Abstract

In aim to facilitate the use of replacement measures of body segments for monitoring the child’s growth, the calculation of medication doses and the organic function rates, this study selected previously healthy children from 5 to incomplete 18 years of age, at a pediatric hospital, and measured their height, ulna’s length and the forearm length. An amount of 120 patients were selected, 61 female and 59 male. From these, 77 declared their color as white, 40 as brown and 3 as black. The respective averages were 9.5 years of age, 135cm in height, 36.2cm in forearm length and 20.9cm in ulna’s length, with a statistically significant difference between the two genders (p<0.05). The ulna’s and the forearm length were reproducible, with low coefficient of variation. There were no statistical significance when evaluated if the replacement measure could underestimate or overestimate the height.
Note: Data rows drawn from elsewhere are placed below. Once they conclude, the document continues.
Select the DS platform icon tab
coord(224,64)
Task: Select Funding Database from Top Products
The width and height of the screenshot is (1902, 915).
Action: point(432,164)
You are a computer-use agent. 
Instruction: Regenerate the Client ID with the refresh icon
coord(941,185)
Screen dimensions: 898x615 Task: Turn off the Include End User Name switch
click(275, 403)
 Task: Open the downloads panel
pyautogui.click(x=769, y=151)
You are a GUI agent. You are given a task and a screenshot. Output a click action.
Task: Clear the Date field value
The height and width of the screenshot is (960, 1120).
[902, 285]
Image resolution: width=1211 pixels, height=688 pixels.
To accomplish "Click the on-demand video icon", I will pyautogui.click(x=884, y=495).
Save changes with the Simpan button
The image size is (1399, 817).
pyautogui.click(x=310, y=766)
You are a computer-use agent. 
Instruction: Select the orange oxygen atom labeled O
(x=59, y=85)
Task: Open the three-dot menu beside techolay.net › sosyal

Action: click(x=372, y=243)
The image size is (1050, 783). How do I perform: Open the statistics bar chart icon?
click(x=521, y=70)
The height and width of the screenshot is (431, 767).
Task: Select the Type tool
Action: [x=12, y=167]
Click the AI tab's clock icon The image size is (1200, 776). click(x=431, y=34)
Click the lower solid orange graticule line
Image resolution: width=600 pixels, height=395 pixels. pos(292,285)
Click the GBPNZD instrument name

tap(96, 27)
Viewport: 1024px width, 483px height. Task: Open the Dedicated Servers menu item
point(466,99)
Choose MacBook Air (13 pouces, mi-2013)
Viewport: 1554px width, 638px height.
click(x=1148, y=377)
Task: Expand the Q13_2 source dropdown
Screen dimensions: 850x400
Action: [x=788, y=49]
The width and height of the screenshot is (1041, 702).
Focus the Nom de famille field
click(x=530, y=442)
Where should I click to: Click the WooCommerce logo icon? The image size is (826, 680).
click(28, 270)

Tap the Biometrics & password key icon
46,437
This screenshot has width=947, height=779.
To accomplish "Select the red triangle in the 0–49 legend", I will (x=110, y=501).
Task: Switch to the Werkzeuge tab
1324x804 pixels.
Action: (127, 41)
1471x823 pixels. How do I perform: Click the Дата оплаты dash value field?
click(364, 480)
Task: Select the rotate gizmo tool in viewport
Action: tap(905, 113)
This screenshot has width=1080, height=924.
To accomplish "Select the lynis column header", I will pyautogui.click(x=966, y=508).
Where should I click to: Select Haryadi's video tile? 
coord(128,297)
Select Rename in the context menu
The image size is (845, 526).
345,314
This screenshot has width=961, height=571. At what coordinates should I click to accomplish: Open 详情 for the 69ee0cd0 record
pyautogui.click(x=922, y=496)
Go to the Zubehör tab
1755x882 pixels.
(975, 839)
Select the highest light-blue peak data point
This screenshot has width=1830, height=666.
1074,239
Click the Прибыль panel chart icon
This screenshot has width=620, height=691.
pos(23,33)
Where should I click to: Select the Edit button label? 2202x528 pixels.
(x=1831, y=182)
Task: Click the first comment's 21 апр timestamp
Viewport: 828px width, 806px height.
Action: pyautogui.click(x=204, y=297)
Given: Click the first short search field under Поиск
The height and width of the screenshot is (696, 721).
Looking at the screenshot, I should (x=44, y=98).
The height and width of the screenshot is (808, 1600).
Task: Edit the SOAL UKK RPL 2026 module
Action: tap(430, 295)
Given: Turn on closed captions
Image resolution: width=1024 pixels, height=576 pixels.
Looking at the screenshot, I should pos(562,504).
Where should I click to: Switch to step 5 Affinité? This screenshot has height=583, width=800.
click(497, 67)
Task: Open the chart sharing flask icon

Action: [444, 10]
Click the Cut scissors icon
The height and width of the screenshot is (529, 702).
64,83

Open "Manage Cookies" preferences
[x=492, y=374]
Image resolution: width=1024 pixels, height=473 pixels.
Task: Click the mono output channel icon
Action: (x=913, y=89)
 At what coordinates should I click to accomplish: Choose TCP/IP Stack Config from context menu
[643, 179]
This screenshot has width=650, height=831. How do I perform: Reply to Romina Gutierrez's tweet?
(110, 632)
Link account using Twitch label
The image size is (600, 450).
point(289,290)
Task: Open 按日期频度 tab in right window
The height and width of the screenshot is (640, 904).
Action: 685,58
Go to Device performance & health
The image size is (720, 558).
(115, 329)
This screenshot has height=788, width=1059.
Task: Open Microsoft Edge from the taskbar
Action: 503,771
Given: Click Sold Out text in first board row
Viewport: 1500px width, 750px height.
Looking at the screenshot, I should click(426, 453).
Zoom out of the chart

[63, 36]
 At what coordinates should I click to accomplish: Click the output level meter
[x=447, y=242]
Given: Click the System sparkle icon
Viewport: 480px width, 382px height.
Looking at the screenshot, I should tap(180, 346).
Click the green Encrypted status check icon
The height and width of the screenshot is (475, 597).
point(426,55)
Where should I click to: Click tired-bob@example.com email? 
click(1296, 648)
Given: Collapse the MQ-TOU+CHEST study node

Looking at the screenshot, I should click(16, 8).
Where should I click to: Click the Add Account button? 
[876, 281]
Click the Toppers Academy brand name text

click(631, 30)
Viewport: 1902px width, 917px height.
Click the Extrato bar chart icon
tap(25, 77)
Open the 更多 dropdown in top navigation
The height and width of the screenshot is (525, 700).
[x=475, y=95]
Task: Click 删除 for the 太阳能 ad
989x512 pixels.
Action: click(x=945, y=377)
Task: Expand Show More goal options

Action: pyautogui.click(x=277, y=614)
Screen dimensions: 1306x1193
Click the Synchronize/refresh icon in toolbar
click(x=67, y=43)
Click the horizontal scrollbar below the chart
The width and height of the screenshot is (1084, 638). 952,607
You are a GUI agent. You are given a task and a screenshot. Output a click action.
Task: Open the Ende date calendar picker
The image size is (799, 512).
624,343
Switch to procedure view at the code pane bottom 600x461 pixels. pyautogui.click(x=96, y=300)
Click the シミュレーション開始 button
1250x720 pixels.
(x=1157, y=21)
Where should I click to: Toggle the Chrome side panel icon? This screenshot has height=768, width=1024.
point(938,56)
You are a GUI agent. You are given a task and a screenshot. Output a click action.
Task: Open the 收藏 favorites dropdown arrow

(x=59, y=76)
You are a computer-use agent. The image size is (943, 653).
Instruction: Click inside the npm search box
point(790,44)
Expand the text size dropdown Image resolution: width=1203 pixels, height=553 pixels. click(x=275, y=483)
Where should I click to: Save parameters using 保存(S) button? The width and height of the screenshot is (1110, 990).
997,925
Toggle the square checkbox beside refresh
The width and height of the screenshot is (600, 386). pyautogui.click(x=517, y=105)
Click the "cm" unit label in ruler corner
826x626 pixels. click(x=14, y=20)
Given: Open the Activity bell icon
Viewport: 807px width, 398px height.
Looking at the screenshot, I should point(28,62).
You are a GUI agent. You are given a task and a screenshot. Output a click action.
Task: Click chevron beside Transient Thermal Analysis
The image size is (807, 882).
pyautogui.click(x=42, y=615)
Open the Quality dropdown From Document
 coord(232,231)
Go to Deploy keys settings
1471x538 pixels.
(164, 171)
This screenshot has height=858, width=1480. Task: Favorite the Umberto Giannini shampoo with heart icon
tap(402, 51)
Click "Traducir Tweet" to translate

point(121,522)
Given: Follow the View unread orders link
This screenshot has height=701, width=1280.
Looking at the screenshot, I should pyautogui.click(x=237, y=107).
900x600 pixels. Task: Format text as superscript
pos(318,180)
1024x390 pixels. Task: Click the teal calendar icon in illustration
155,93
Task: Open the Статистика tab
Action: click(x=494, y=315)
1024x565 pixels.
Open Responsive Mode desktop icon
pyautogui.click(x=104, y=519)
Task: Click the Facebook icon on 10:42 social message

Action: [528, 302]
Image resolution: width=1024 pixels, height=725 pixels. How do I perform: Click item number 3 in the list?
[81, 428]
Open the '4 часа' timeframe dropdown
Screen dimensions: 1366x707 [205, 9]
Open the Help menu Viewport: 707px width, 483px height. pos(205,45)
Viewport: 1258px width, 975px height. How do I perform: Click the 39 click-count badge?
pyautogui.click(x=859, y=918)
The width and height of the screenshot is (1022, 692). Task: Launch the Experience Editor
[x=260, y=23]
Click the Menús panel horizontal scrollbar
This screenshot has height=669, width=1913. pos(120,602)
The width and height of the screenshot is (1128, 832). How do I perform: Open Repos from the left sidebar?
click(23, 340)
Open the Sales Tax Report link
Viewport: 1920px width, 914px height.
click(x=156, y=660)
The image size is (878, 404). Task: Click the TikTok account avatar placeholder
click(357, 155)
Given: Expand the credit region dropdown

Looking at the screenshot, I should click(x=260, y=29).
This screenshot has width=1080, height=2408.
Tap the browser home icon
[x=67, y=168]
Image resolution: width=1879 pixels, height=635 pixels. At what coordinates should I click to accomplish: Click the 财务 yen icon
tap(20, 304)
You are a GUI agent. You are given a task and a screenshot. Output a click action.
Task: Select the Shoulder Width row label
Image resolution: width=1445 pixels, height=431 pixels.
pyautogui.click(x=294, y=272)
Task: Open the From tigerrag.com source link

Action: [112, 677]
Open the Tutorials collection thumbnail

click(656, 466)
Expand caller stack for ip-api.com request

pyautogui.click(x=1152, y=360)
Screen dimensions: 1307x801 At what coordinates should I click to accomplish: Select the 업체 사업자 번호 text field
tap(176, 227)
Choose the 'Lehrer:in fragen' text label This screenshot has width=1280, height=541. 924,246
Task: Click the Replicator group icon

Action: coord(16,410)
At the Wilcoxon test, there were more errors on predicting the height through ulna’s length on females, and more errors through forearm length on males (p<0.05). At Student t-test statistical evaluation, for the whole sample of the study as for the stratified evaluation of each gender and ethnicities, there were no significant statistically difference between the estimated height through the forearm length and the measured height (p=0.28). Tough, the estimated height through the ulna’s length compared with the measured height had a statistical significance difference (p<0.05). That said, we have concluded the estimated height through the forearm length as the better replacement measure for height.